- Problem
Copy exactly and only the lines running from the one that contains "Where should I" to the final line of the data below, without the pictures.

Stored items:

= = = = =

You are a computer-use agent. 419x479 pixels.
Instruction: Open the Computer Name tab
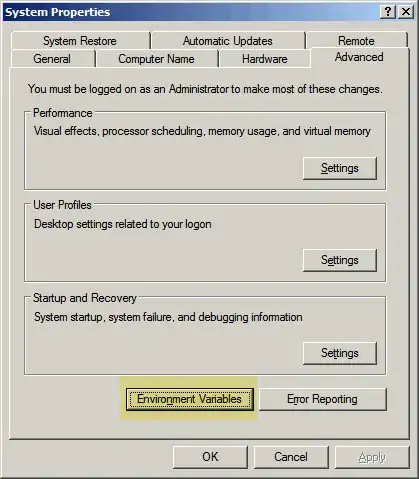click(156, 59)
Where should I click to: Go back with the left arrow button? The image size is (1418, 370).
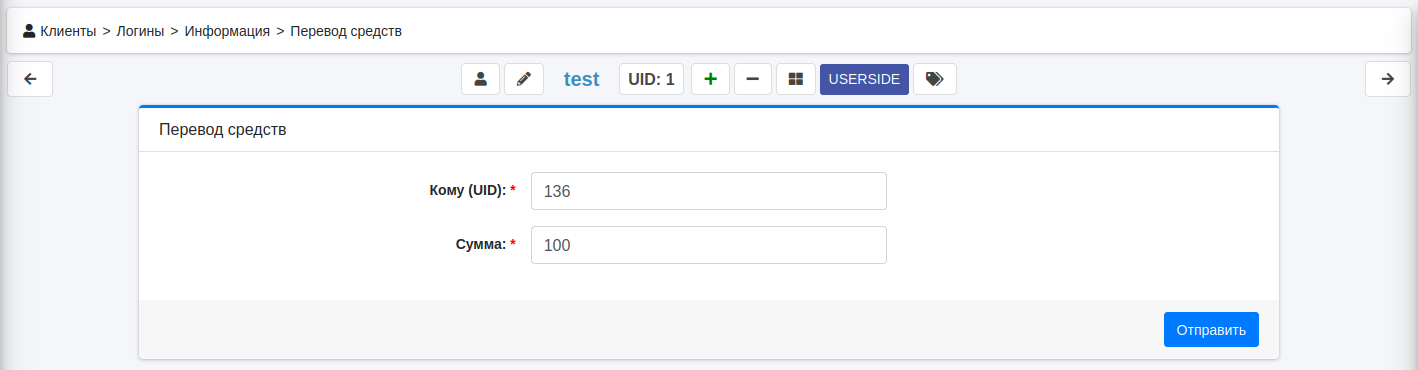(30, 79)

= = = = =

- Solution for this exercise
Where should I click to: Go back with the left arrow button? The image size is (1418, 370).
(30, 79)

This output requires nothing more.